Robert McIntosh’s name is likely to mean very little to you unless you are a blogger in the UK, where he is rapidly becoming the face of the UK wine blogging scene. His blog, Wine Conversation, offers a different approach as it tends not to include wine, and writes more about what is going on in the world of wine and his reviews are on products. He also represents a trio of wineries from Rioja in the UK. We asked him six questions….
What got you into the wine business?
The romantic versions starts with the memory of the smells from my garage when I lived in Italy when I was around 6, where my father bottled & corked wines given to him by his colleagues who owned family vineyard plots. My 8 years living in Italy pre-qualified me as 'the expert' by the time I got to university in St. Andrews, when in fact I knew very little, but the Oddbins team did their best to educate me. I did continue this by taking the WSET exams as an enthusiastic amateur.
The reality is that I worked in business to business publishing and exhibitions for almost a decade, and latterly focused on getting these businesses online. The end of the first internet bubble meant redundancy, so I used my payment to find a more rewarding (interesting rather than high paying) job. Unfortunately the wine trade was not interested in marketing qualifications and experience, only wine trade experience, but Bibendum eventually took me on in trade marketing.
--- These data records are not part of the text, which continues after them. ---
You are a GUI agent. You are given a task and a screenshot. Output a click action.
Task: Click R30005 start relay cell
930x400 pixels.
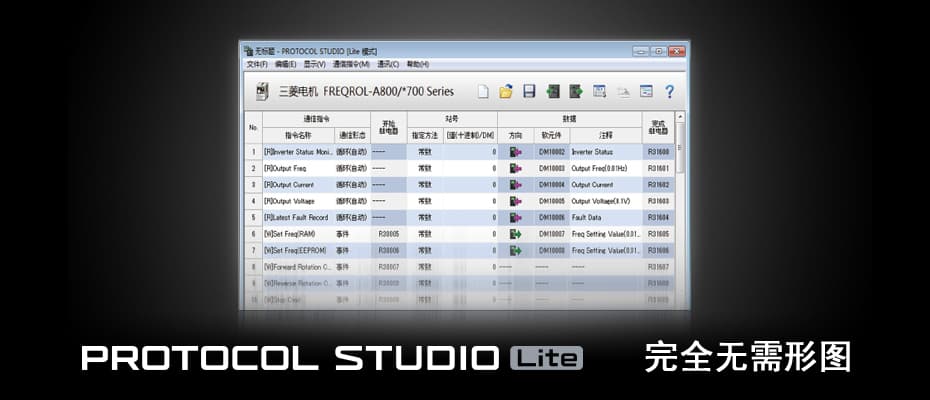click(389, 233)
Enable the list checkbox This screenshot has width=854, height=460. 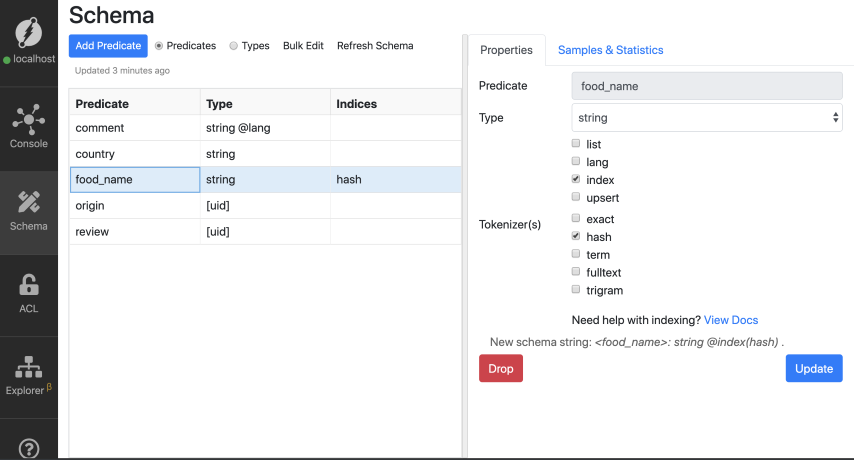click(576, 144)
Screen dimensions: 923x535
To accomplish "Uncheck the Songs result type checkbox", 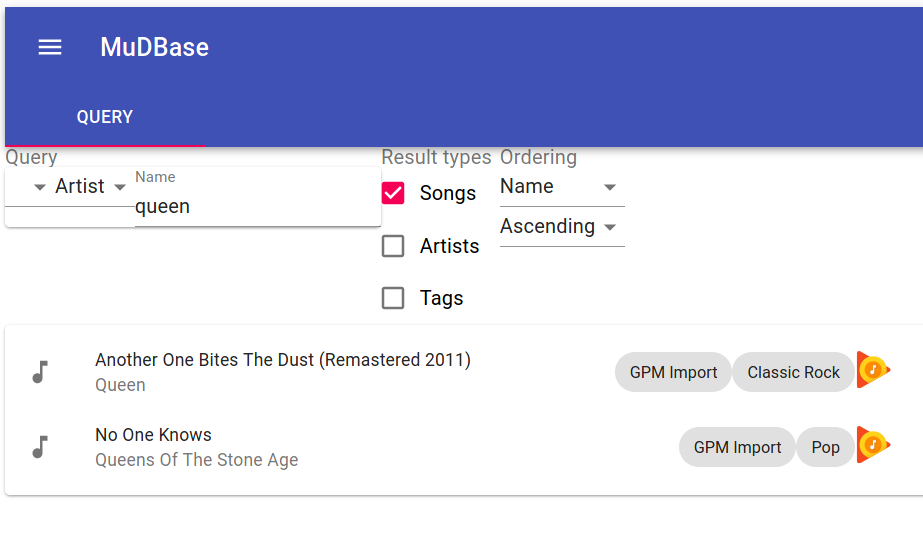I will [x=393, y=193].
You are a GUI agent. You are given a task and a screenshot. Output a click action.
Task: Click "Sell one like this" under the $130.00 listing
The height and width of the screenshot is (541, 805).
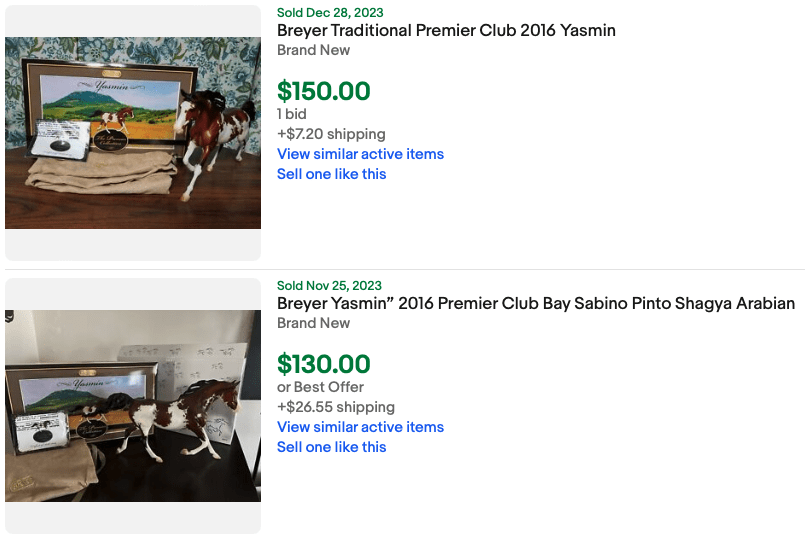pos(331,447)
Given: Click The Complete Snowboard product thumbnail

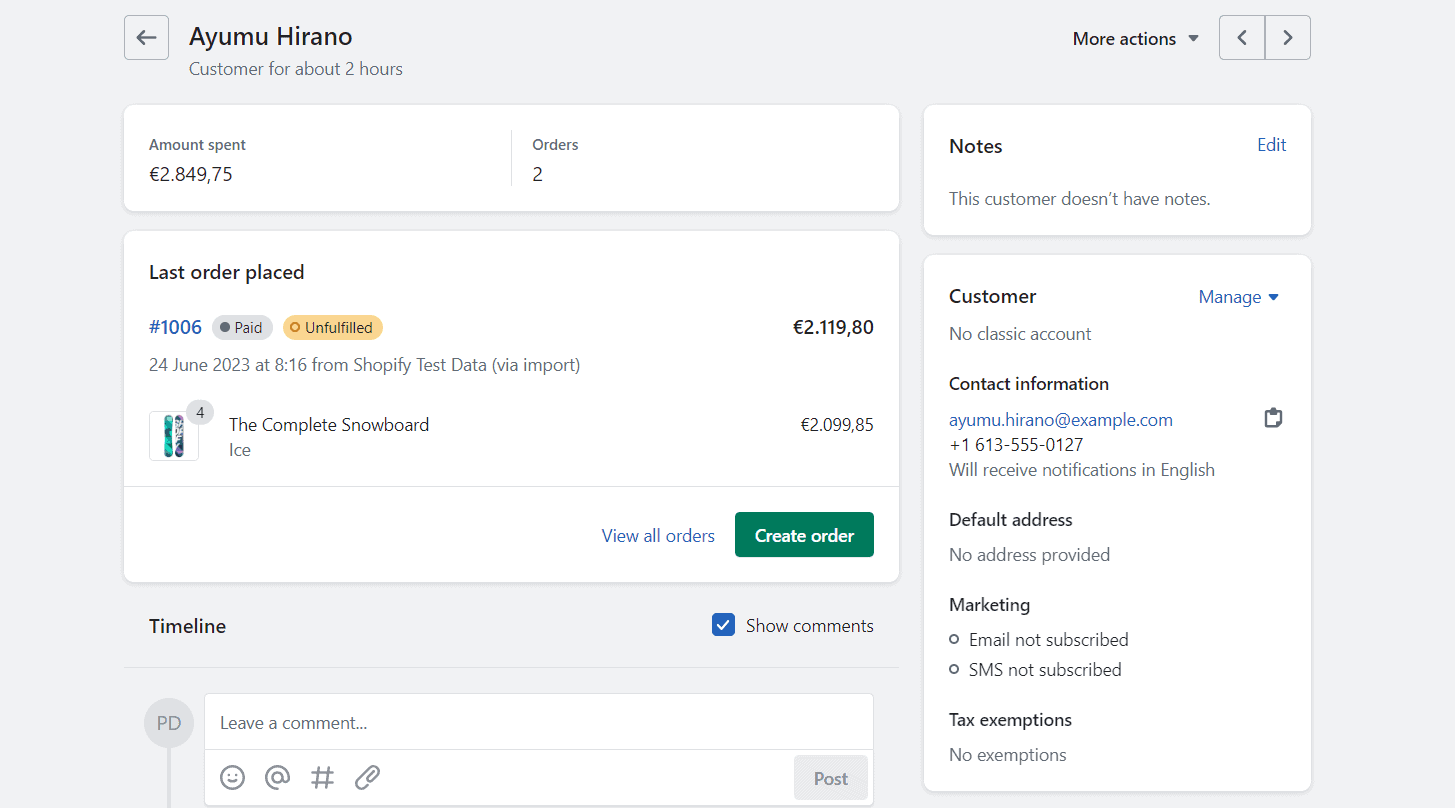Looking at the screenshot, I should 173,435.
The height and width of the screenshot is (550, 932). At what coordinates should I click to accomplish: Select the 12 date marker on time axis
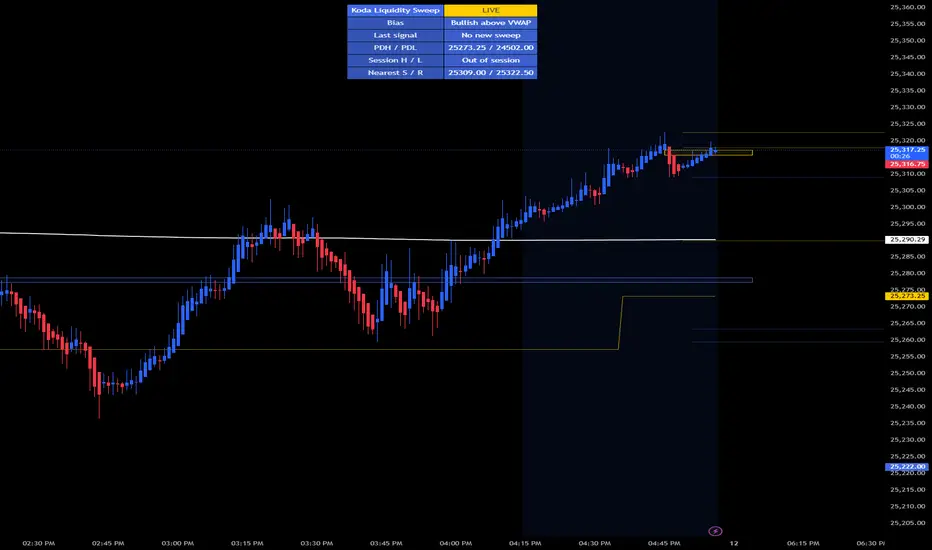[734, 543]
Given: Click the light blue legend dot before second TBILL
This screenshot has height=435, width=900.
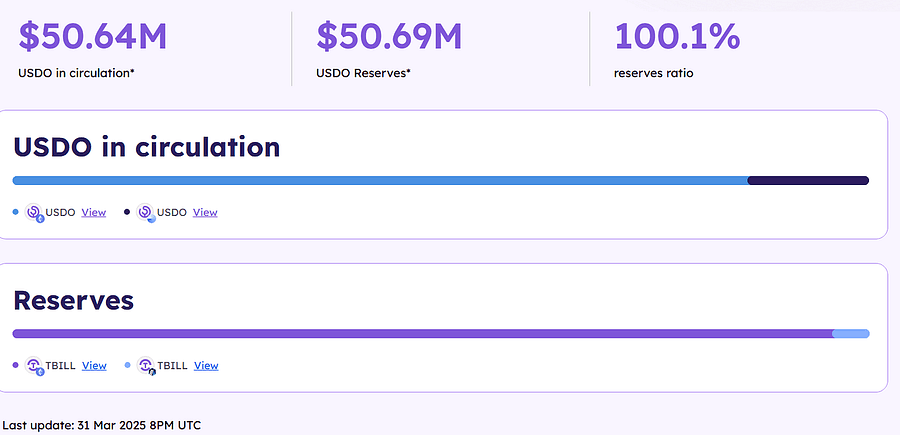Looking at the screenshot, I should click(127, 365).
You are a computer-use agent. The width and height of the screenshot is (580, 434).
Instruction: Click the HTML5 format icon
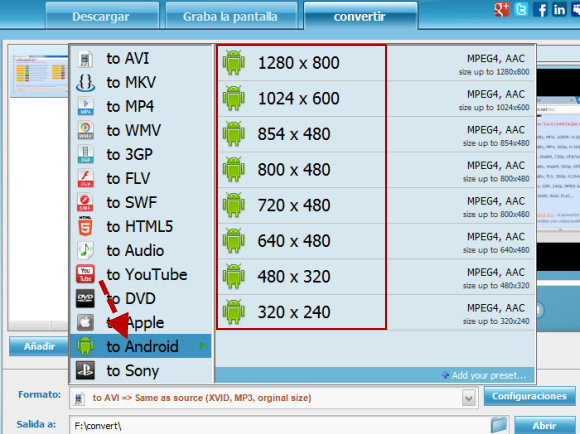[85, 226]
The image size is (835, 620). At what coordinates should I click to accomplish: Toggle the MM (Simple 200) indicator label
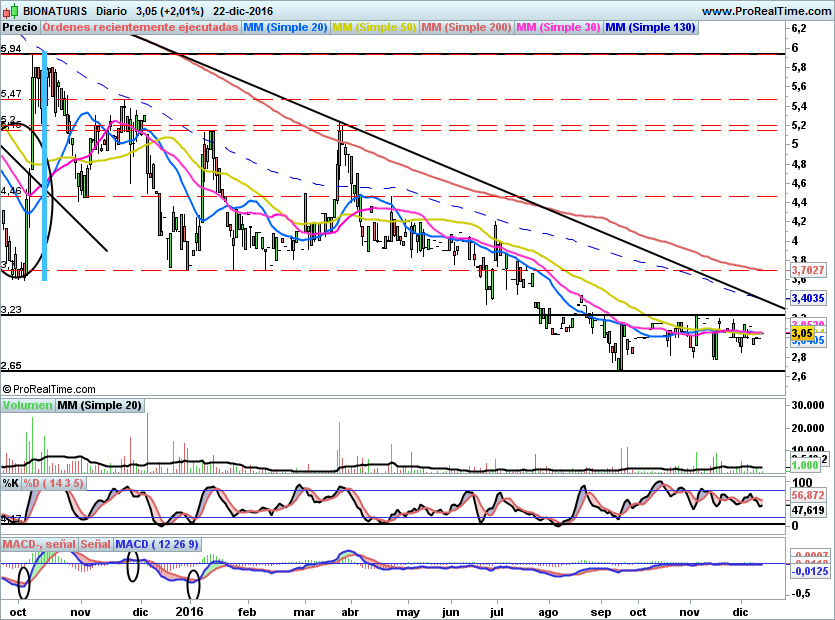(466, 27)
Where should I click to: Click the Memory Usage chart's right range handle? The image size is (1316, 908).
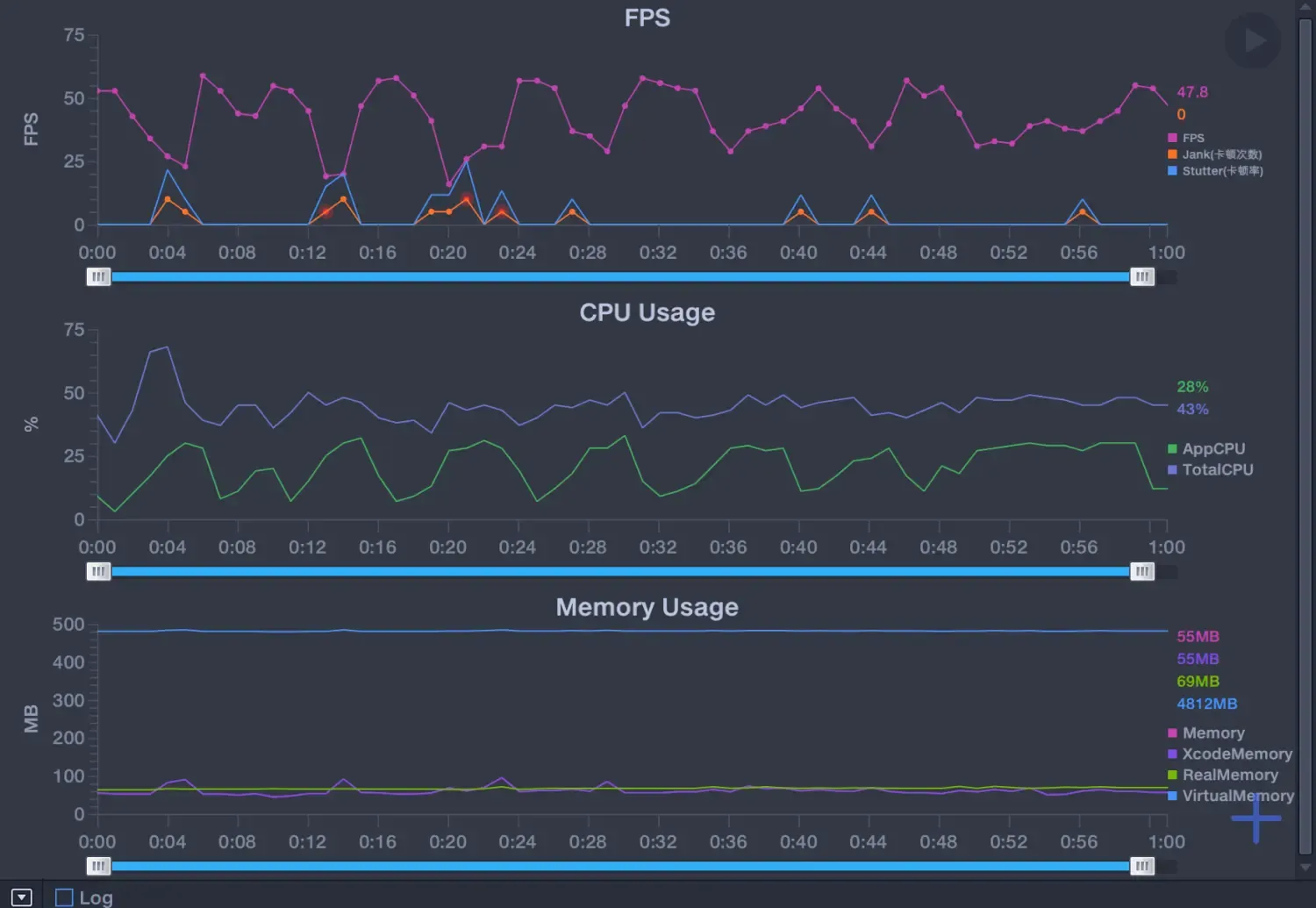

Why did you start wine blogging?
I enjoyed my time with an importer and agent, but wanted to work more closely with the wineries. I was extremely lucky to find a role for myself as Brand Ambassador for three wineries from Rioja owned by the lovely Vivanco family. I wanted to offer them my knowledge of the internet as well as the day to day communications in the trade. It so happened that they were not ready for their own blogs, so I started my own to establish a presence online and get blogging experience. However, that aspect really took off (as I knew it would), so it has become a more important personal endeavour than I first intended it to be.
You tend not to write about wines you have tried as there are plenty of blogs, including mine, doing this. This gives your blog a point of difference. So to break from tradition, what wines are you enjoying at the moment?
I consider myself a fairly normal UK wine consumer, but one who happens to have accumulated a reasonable knowledge of different wines. I hardly drink expensive, rare wines as some might expect me to. I still buy from supermarkets and high street retailers, but also like to explore online retailers and independent merchants when I can. At the moment I am finishing off wines bought for Christmas from The Wine Society, Naked Wines, Luvians and Waitrose, with a bias towards French wines.
If you weren’t writing a blog on wine, what would you be writing about?
I am a marketer to the core. I love ideas and I love creating solutions to problems, mainly by bringing people together who might not know each other. I guess I would still be writing about the benefits of social media in another business. In truth, I like helping people so I suspect I might have got involved in retail at some level, so maybe it would be an online retailer of some sort.
What is the best wine you have ever tried?
A Pinot Noir, from Burgundy, but unfortunately I don't remember what the wine itself was.
My personal 'epiphany' happened when I was offered a bottle of mature Burgundy when I visited Chablis with my wife almost 15 years ago. The owner suggested a 10 year old bottle and I think it was one of the first experiences of 'A VERY Good Wine', drunk at the right time, in the right settings, with the right food and the right person.
Name three people, real or fictional, living or dead, that would make your ideal dinner guests, and what wine would you drink?
I'm assuming my wife is also invited, so I'd include Robert Burns, Joni Mitchell and Thomas Jefferson - wouldn't that be something!? This is not a crowd you make decisions for, so we'd all drink what we wanted, but I picture there being plenty of classics; Bordeaux, Rioja, Riesling and Madeira (and absolutely no Holy wine!)